◆ **GIVEN PASSAGE**:
<<<<
Source code for tscf_eval.counterfactuals.latent_cf

"""LatentCF++ counterfactual explainer implementation.

This module provides the ``LatentCF`` class, an implementation of the LatentCF++
algorithm for generating counterfactual explanations for time series classification.

The algorithm was originally developed by Zhendong Wang, Isak Samsten,
Rami Mochaourab, and Panagiotis Papapetrou at Stockholm University, with
multivariate extensions by Stella Gerantoni.

Original implementations:
- LatentCF++: https://github.com/zhendong3wang/learning-time-series-counterfactuals
- Multivariate: https://github.com/stellagerantoni/LatentCfMultivariate

Classes
-------
LatentCF
    LatentCF++ counterfactual generator using gradient-based optimization
    in latent space representations.

Algorithm Overview
------------------
LatentCF++ generates counterfactuals through latent space optimization:

1. Optionally encode the input time series into a latent representation using
   an autoencoder (user-provided or None for direct optimization).
2. Compute importance weights for each timestep using:
   - 'uniform': Equal weights across all timesteps
   - 'local': Per-sample importance computed via perturbation-based sensitivity
   - 'global': Dataset-level importance computed across reference samples
3. Optimize a composite loss function:

   - **Prediction margin loss**: Drives the sample toward target class probability
   - **Weighted proximity loss**: Penalizes deviations, weighted by importance

4. Iterate until the target probability is reached or max iterations exhausted.
5. If using an autoencoder, decode the optimized latent representation.

Examples
--------
>>> from tscf_eval.counterfactuals import LatentCF
>>> import numpy as np
>>>
>>> # Assume clf is a trained classifier with predict_proba
>>> latent_cf = LatentCF(
...     model=clf,
...     data=(X_train, y_train),
...     pred_margin_weight=1.0,
...     learning_rate=0.0001,
...     max_iter=100,
... )
>>>
>>> # Generate counterfactual for a test instance
>>> cf, cf_label, meta = latent_cf.explain(x_test)
>>> print(f"Converged: {meta['converged']}")
>>> print(f"Iterations: {meta['n_iterations']}")

References
----------
.. [latentcf1] Wang, Z., Samsten, I., Mochaourab, R., & Papapetrou, P. (2021).
       Learning Time Series Counterfactuals via Latent Space Representations.
       In International Conference on Discovery Science (DS 2021),
       Lecture Notes in Computer Science, vol 12986, pp. 369-384. Springer.
       DOI: 10.1007/978-3-030-88942-5_29

Notes
-----
This implementation provides a NumPy-based version of LatentCF++ that works
directly in the original time series space for compatibility with any
scikit-learn compatible classifier. For TensorFlow/Keras-based models with
autoencoders, the original implementation is recommended.
"""

from __future__ import annotations

from dataclasses import dataclass, field
from typing import Any, Literal
import warnings

import numpy as np

from .base import Counterfactual
from .utils import (
    ensure_batch_shape,
    has_expensive_transform,
    soft_predict_proba_fn,
    strip_batch,
    supports_soft_probabilities,
)
>>>>
◆ **STATED PROBLEM 1**:
Answer these questions about the LatentCF++ source code:
(a) At which university was the LatentCF++ algorithm originally developed?
(b) What value does the usage example give for learning_rate?
(c) In which volume of Lecture Notes in Computer Science does the cited paper appear?
◆ **STATED PROBLEM 2**: Print the part of the LatentCF++ source code that opens with the words containing "- **Prediction margin" and closes with "optimized latent representation.".
◆ **STATED PROBLEM 3**: Carry on the LatentCF++ source code, starting after its last line.

◆ **DATASET CONTENT**:
<<<<
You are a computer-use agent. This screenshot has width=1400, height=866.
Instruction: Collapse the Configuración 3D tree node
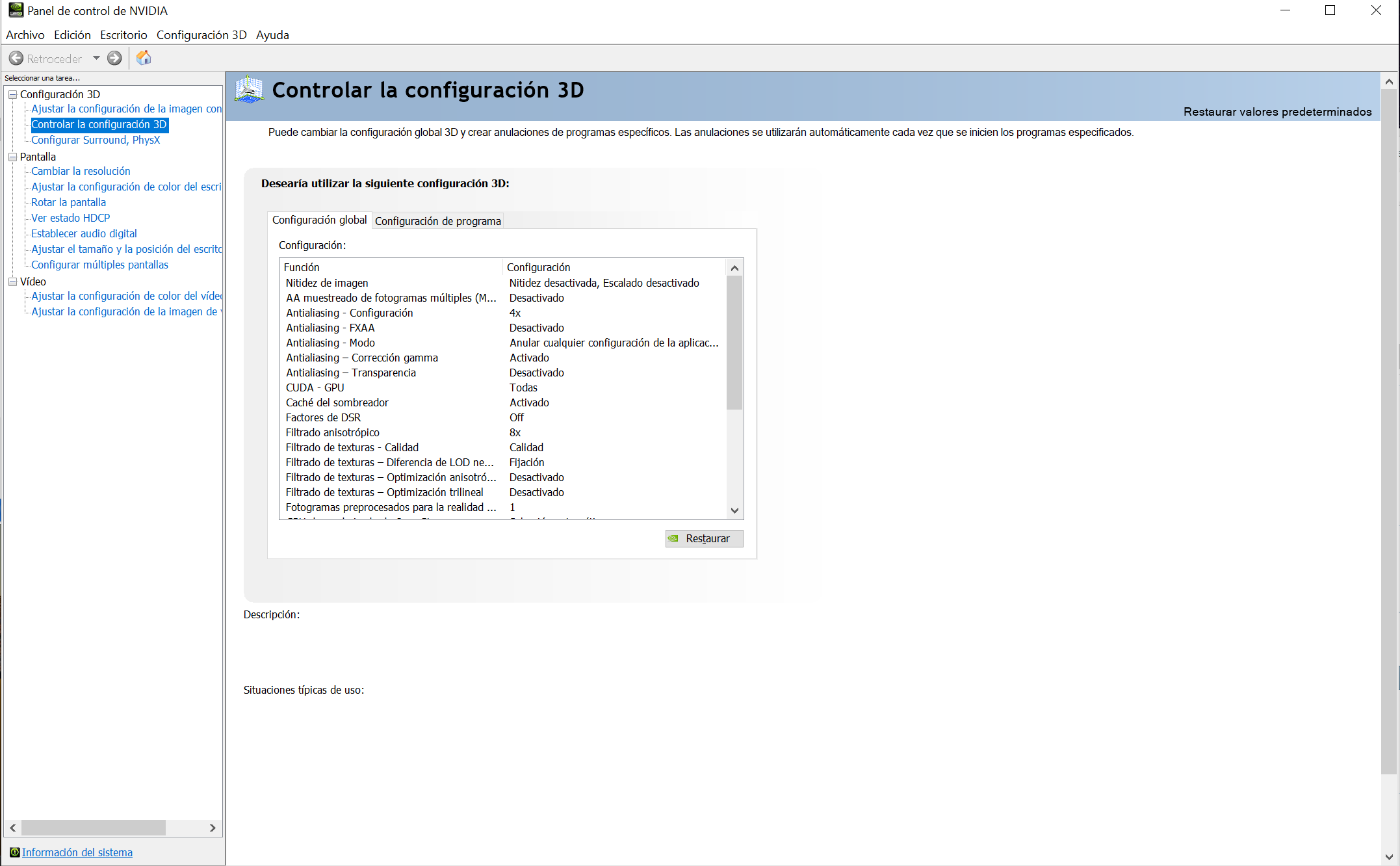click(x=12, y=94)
>>>>
<<<<
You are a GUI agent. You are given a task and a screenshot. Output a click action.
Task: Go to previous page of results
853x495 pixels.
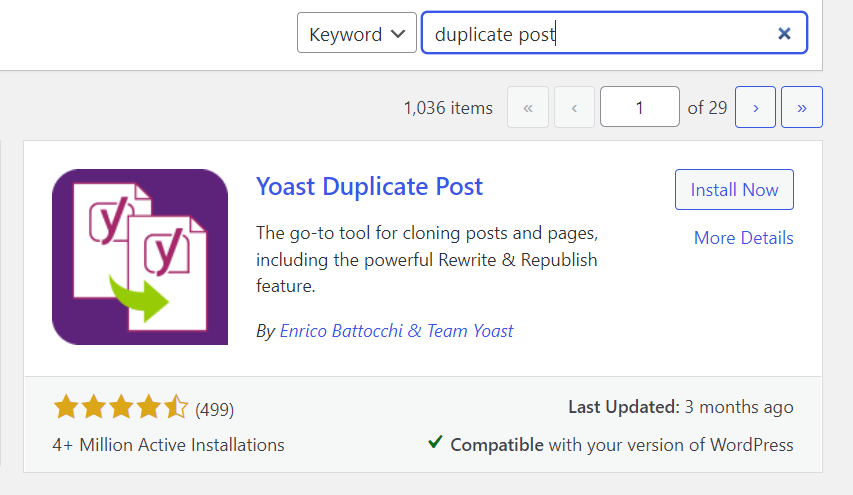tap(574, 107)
>>>>
◆ **TASK RESULT 1**:
(a) Stockholm University
(b) 0.0001
(c) Volume 12986

◆ **TASK RESULT 2**:
- **Prediction margin loss**: Drives the sample toward target class probability
   - **Weighted proximity loss**: Penalizes deviations, weighted by importance

4. Iterate until the target probability is reached or max iterations exhausted.
5. If using an autoencoder, decode the optimized latent representation.

◆ **TASK RESULT 3**:
from .utils._adam import AdamState

WeightStrategy = Literal["uniform", "local", "global"]



[docs]
@dataclass
class LatentCF(Counterfactual):
    """LatentCF++ counterfactual generator using gradient-based optimization.

    Implementation of the LatentCF++ algorithm by Wang et al. (2021) [latentcf1]_.

    LatentCF++ generates counterfactuals by optimizing in the latent space
    (or directly in input space when no autoencoder is provided). The algorithm
    balances prediction margin loss (driving toward target class) with weighted
    proximity loss (staying close to original, prioritizing less important regions).

    The optimization minimizes a composite loss:

        L = w * L_pred + (1-w) * L_proximity

    where:
    - L_pred: Mean squared error between desired probability (1.0) and current
    - L_proximity: Weighted mean absolute error from original
    - w: pred_margin_weight parameter

    Parameters
    ----------
    model : object
        A classifier with a probability estimator (``predict_proba`` or a
        compatible interface).
    data : tuple (``X_ref``, ``y_ref``)
        Reference dataset used for computing feature importance (for 'global'
        weight strategy) and normalization statistics.
    probability : float, default 0.5
        Target probability threshold. Optimization aims for P(target) >= probability.
    tolerance : float, default 1e-6
        Convergence tolerance. Optimization stops when prediction margin loss
        is below tolerance AND target probability is reached.
    max_iter : int, default 300
        Maximum number of optimization iterations.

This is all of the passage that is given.